Стало мне от этих мыслей скучно. Подумаешь, премудрость какая — подгребать траву и в тюки связывать! А потом злость разобрала не то задор. Захотелось какую ни на есть проявить инициативу, свою, личную.
Издалека вижу, стоит куст конского щавеля. Его косилкой обошли, побоялись нож порвать. Я к нему вслух обращаюсь: «Чего ты, сорняк, тут торчишь, у фуражной растительности площадь отнимаешь? Сейчас я тебя стопчу!» Наехал машиной и стоптал.
Метров через сто дикая мальва разлопушилась. Подмял и ее.
И вдруг перед самым подборщиком ужак — желтые уши — на солнышке греется. Тут я и сказать ему ничего не успел: сразу — хоп! — подгреб и запрессовал вместе с сеном.
Двигаюсь дальше, но мысли за ужака зацепились. Вылезет или нет? А если задохнется, пользу или вред я сделал, что его уничтожил? Один наш мальчишка в книжке читал, будто есть такие страны, где ужей вместо кошек держат — мышей ловить. Трудно поверить. Кошка — животное ласковое, домашнее, а ужак — тьфу, гад ползучий!
Что молоко они, как кошки, любят — это многие уверяют. Наша бабушка рассказывает: лично ее корова однажды с займища с пустым выменем пришла.
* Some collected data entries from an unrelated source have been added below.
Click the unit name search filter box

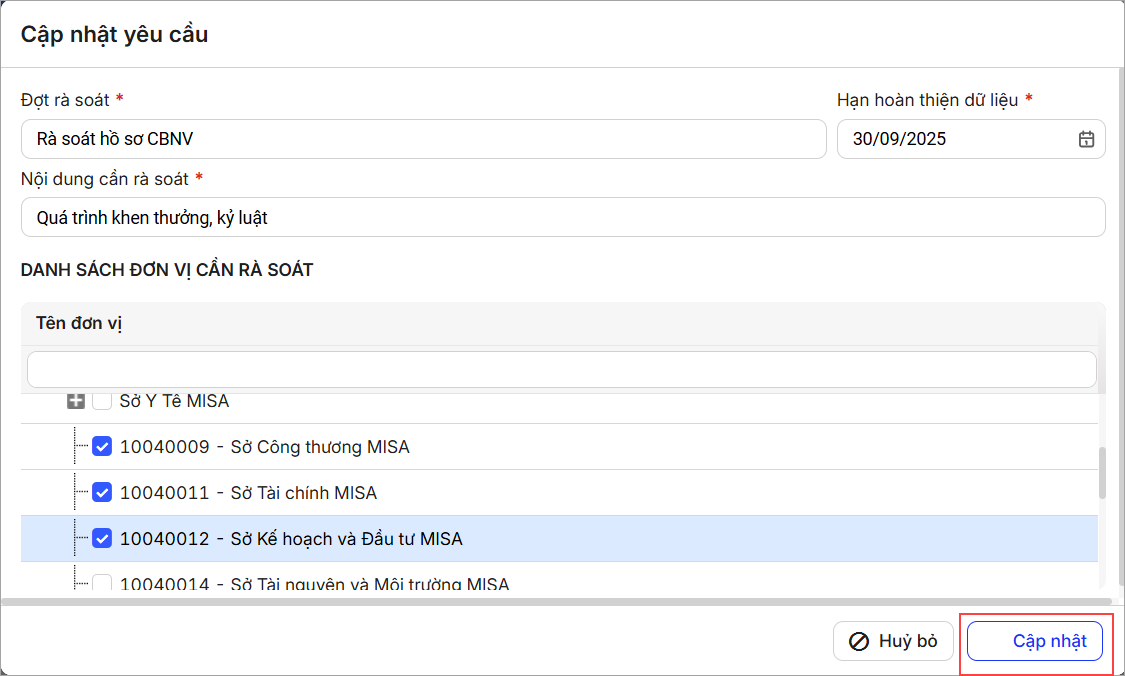click(561, 369)
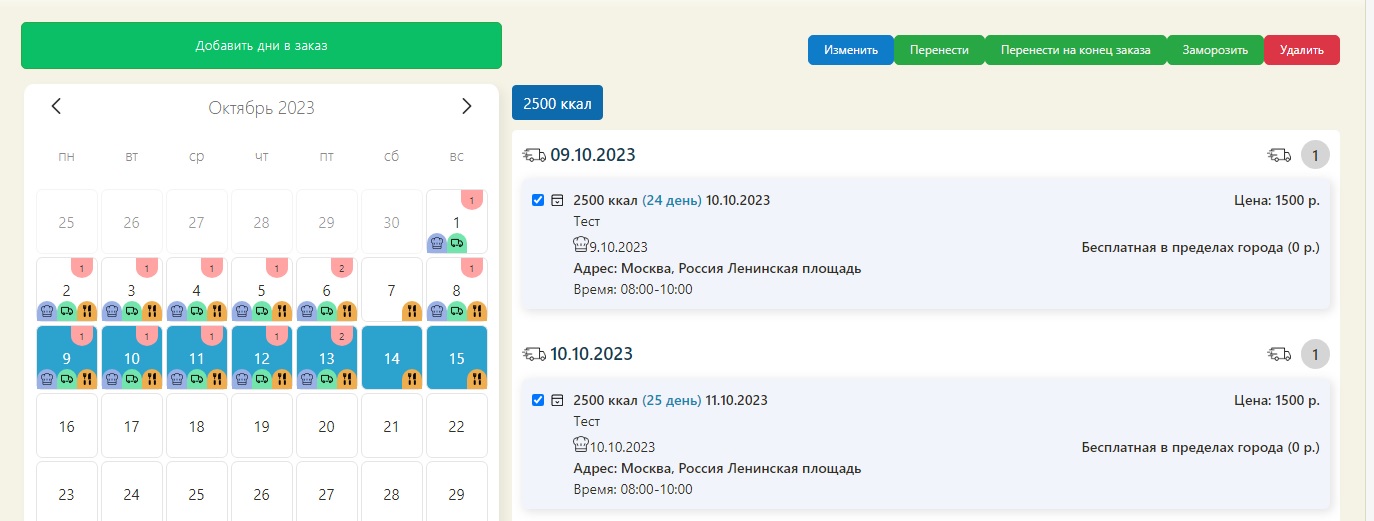Image resolution: width=1374 pixels, height=521 pixels.
Task: Go to next month in calendar
Action: (466, 106)
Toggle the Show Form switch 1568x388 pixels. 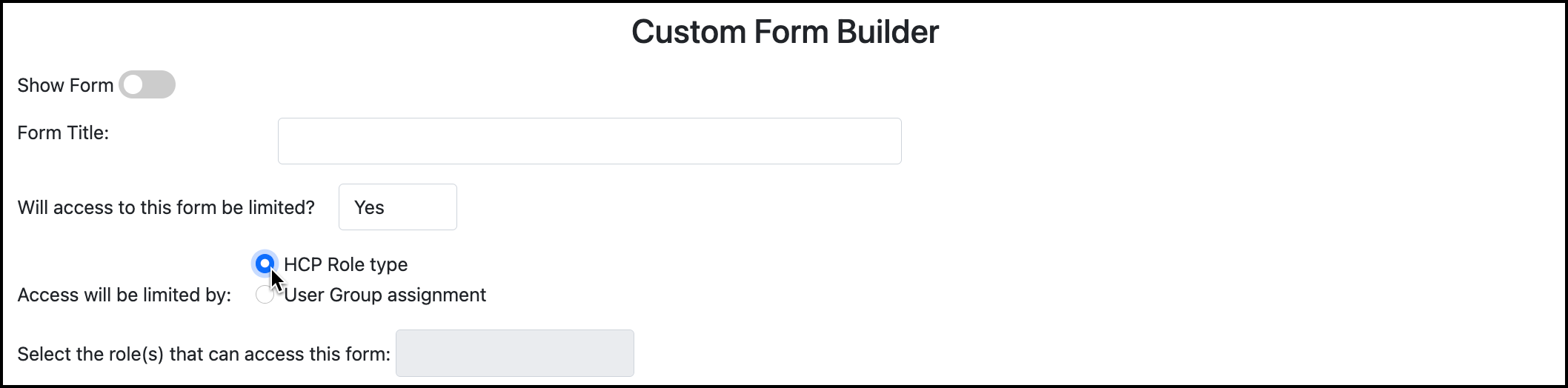tap(147, 84)
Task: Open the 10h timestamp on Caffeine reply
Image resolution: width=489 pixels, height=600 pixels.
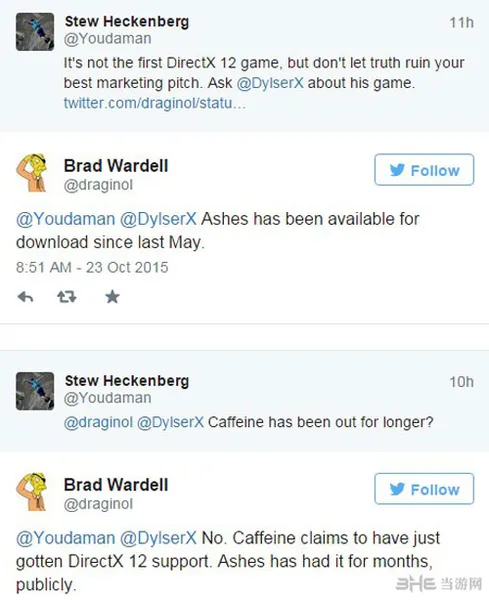Action: click(461, 382)
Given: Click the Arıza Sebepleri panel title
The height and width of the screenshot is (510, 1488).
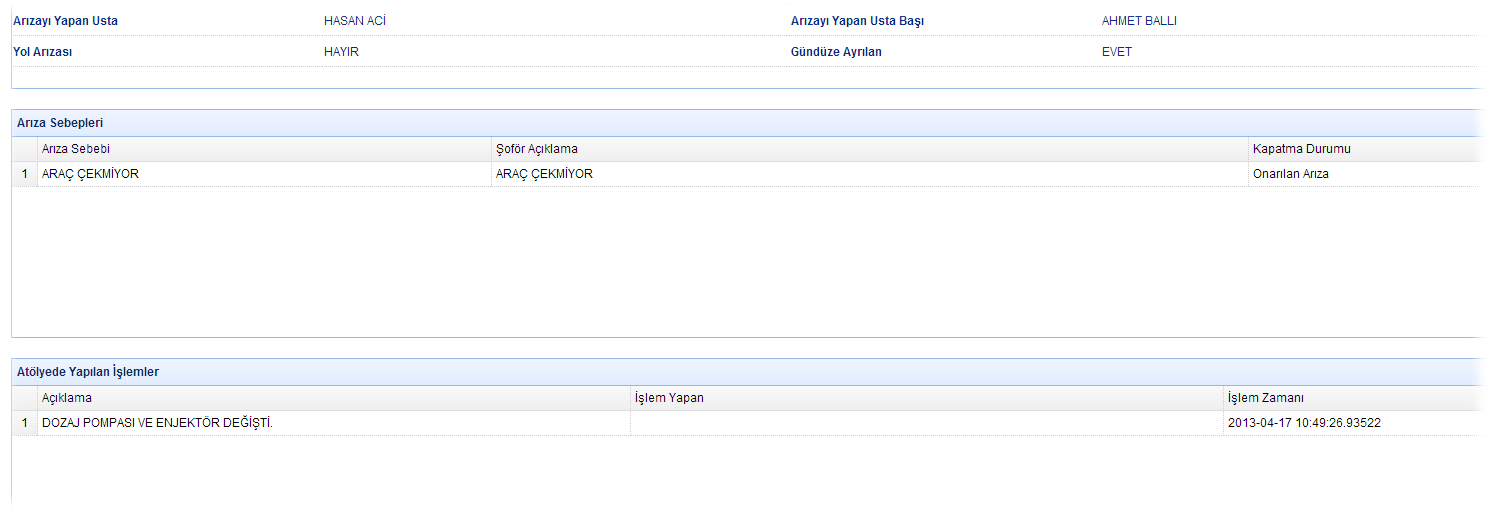Looking at the screenshot, I should [x=60, y=123].
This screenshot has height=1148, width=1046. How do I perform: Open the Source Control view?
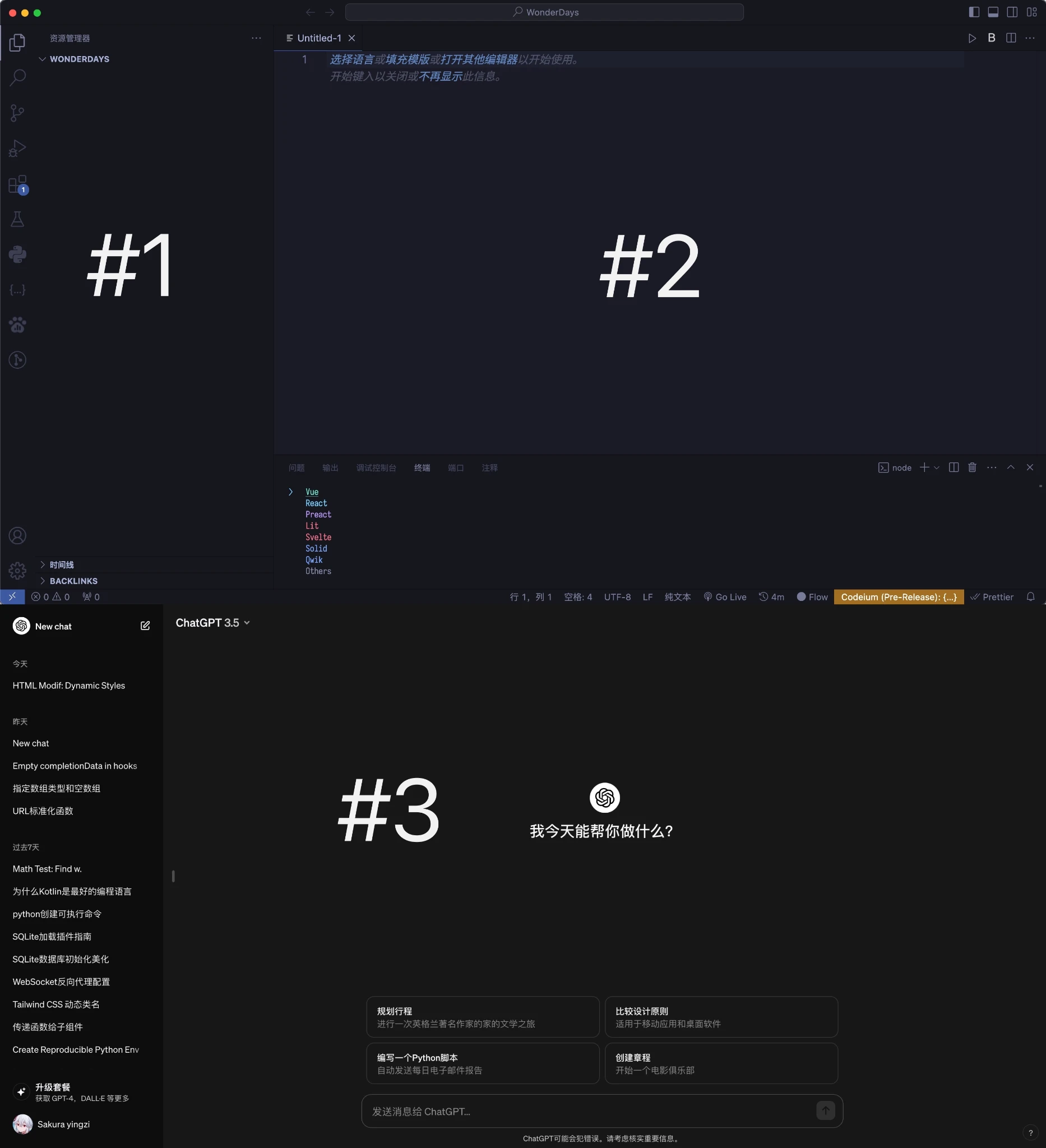[17, 113]
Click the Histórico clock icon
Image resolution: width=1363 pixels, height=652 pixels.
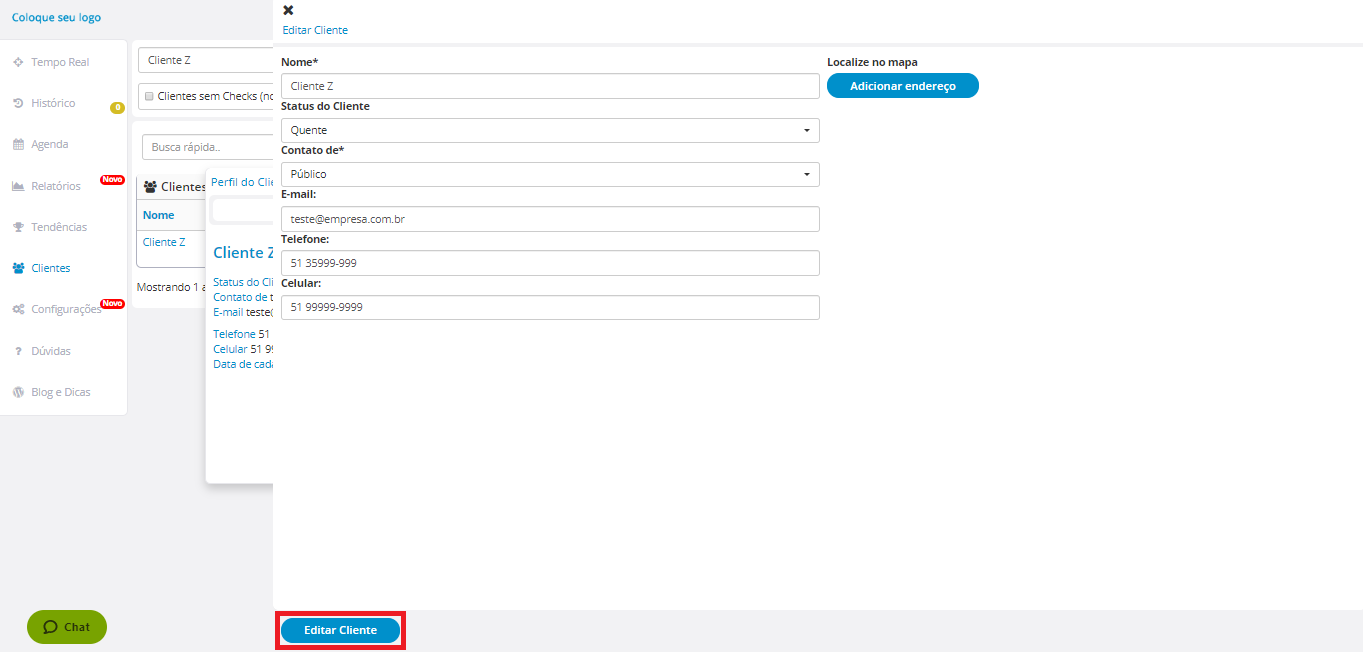pos(18,103)
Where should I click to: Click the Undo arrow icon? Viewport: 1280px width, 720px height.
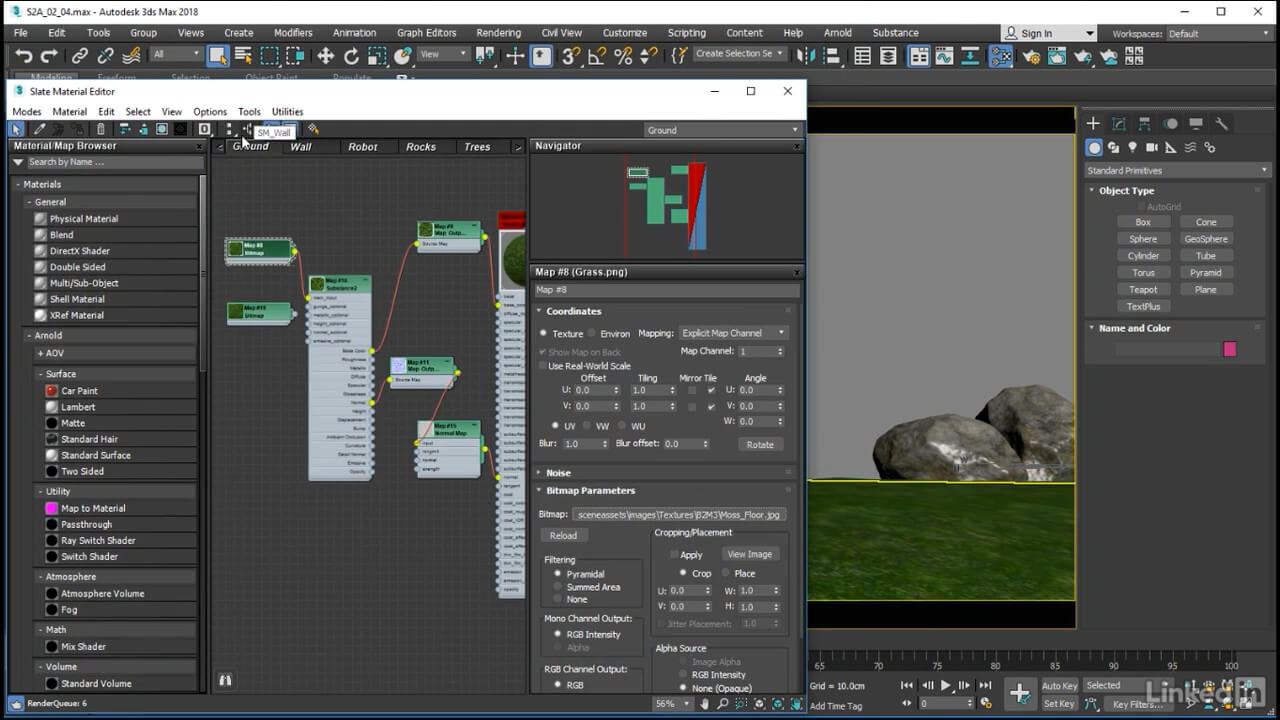(x=24, y=56)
Пастух видал — она легла отдохнуть, а ужак присосался и выдоил.
Дядя бабушку дразнит, говорит: старух медом не корми — дай им сказку про змея. То змей Еву искушал, то малых детей обидел, без молока оставил.
Насчет Евы я не в курсе, может, та легенда сложена, чтобы люди опасались гадюки. Но по второму вопросу легко понять, что пастух сваливал на ужака свою халатность. Небось дрых без задних ног, а та корова отбилась от стада и блукала где-то, где ущипнуть нечего.
В общем, хоть ужа с гадюкой не спутаешь, но не спасает его и желтый чепец. Бьют у нас ужаков. Ребята, случается, кидают их в костер. Но не по злобе, а вроде для опыта. Интересуются проверить еще одну побрехушку.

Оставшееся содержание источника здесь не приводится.